Corriere della Sera

La designer? Oggi è al pascolo

Ines Schertel, in Brasile, possiede 400 pecore. Stile di vita, ma non solo: lavora la lana con tecniche di infeltrime­nto manuale

- Alessandra Franchini

Arazzi, sedute per sgabelli, cuscini o vasi in lana infeltrita a mano con una tecnica millenaria. Sono le opere di Ines Schertel, esposte anche all’ultimo Fuorisalon­e di Milano nell’ambito di Brazil S/A, che la designer brasiliana realizza con la lana delle sue stesse pecore.

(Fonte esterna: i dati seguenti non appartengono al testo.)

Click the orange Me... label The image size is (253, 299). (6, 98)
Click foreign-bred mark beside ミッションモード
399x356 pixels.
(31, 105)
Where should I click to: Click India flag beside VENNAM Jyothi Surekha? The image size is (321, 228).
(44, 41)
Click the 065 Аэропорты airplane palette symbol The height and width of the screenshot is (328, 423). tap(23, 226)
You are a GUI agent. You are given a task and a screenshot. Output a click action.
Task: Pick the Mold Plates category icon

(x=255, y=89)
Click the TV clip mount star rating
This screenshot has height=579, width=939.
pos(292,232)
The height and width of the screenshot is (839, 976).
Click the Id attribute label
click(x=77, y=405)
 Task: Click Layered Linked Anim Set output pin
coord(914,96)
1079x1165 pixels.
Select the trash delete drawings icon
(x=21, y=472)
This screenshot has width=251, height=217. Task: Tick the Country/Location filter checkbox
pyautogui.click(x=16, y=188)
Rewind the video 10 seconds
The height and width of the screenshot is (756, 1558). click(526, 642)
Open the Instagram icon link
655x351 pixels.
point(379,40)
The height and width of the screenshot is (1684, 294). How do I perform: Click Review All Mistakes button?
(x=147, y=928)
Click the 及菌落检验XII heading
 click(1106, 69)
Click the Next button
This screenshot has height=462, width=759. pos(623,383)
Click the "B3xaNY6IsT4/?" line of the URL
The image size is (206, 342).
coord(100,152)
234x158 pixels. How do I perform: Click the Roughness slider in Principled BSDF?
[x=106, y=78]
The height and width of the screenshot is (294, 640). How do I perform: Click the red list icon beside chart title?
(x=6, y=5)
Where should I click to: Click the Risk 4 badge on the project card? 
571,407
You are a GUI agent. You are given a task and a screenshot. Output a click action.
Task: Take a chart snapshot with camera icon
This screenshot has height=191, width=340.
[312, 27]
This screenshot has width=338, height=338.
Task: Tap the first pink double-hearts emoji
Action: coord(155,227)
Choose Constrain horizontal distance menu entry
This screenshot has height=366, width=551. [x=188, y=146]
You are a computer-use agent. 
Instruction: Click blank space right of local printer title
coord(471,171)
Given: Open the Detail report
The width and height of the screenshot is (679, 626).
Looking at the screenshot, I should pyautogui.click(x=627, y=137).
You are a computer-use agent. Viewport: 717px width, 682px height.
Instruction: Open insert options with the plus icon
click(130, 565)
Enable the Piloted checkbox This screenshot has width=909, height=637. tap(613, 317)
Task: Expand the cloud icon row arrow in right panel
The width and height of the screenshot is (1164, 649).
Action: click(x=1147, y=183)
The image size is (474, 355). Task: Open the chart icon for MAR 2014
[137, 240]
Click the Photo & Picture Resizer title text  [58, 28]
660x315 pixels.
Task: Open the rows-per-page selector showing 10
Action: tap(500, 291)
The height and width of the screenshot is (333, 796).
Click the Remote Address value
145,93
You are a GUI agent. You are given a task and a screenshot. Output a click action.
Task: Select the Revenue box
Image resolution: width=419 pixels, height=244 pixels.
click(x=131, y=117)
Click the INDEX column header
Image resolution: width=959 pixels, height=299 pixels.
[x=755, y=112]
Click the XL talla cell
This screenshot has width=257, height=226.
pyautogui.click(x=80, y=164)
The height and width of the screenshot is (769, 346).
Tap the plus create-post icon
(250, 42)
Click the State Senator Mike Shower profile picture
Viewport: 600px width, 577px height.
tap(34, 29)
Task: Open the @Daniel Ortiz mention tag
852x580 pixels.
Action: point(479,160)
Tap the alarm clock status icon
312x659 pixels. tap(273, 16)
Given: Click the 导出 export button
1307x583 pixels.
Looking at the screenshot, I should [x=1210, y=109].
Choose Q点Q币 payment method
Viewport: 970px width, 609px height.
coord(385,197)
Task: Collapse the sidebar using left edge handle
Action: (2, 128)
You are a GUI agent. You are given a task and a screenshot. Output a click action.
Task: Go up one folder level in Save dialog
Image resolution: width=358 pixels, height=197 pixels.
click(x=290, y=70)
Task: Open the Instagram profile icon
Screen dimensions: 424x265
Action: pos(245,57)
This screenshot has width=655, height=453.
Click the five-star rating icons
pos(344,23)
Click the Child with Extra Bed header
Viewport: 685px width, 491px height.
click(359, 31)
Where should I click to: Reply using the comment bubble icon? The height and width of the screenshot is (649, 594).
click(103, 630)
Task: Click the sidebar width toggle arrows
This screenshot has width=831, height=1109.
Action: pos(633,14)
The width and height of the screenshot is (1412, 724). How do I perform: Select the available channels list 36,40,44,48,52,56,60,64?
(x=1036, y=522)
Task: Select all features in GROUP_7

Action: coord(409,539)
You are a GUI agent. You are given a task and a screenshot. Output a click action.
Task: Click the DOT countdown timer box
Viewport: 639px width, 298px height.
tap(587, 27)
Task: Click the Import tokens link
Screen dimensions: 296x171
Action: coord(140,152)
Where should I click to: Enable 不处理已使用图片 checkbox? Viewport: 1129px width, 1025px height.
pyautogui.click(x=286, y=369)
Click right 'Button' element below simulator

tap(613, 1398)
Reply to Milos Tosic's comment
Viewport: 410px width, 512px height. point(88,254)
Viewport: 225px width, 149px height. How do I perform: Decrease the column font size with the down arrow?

Dopo 24 anni di lavoro a San Paolo come direttore artistico di un’emittente televisiva culturale, qualche anno fa Ines si è trasferita con il marito in una fattoria a San Francisco de Paula, nella regione di Campos de Cima, nelle montagne meridional­i del Paese, e si è messa ad allevare ovini, inizialmen­te per mantenere pulito il terreno. Un’attività che però in poco tempo l’ha assorbita (quasi) completame­nte: «Si, questi animali hanno iniziato ad avere un ruolo così importante che non aveva più senso fare avanti e indietro dalla città. È stato un cambiament­o naturale che ha fatto riemergere la mia formazione di architetto e creativa. Abbiamo circa 400 pecore di tre diverse razze (Texel, Corriedale e Ile de France) ma utilizzo anche lana di allevament­i vicini al mio per ottenere effetti particolar­i».

Sempre con la tecnica di infeltrime­nto manuale dei nostri antenati. «È così che è stato creato il primo tessuto dell’umanità — sottolinea —. I nomadi dell’asia centrale la utilizzano da sempre per scarpe, vestiti e persino tende. Si “massaggian­o” le fibre con acqua e sapone finché si impastano fra di loro».

Un materiale naturale, rinnovabil­e, biodegrada­bile e sostenibil­e e che ha spinto la Schertel a fare dello slow design uno stile di vita: «È il modo di porsi che conta. Ci vuole tempo perché le cose accadano. Dalla tosatura che avviene in dicembre — spiega — alle tinture che faccio con frammenti di araucaria che trovo nei boschi. La lavorazion­e degli arazzi è la più complessa. Ci vogliono circa 3 mesi per farne uno. Si lavorano più parti separate che tingo con la tecnica dei coloranti botanici: lego la lana a rami, foglie e semi e la faccio cuocere al vapore in modo che il pigmento naturale stampi i colori e le trame della natura sul tessuto. E alla fine combino i pezzi fra loro. Mi piace dare un nuovo significat­o a un materiale nobile ma non più necessario alle pecore e rendere omaggio ad una tradizione antica offrendo però qualcosa di fresco e contempora­neo».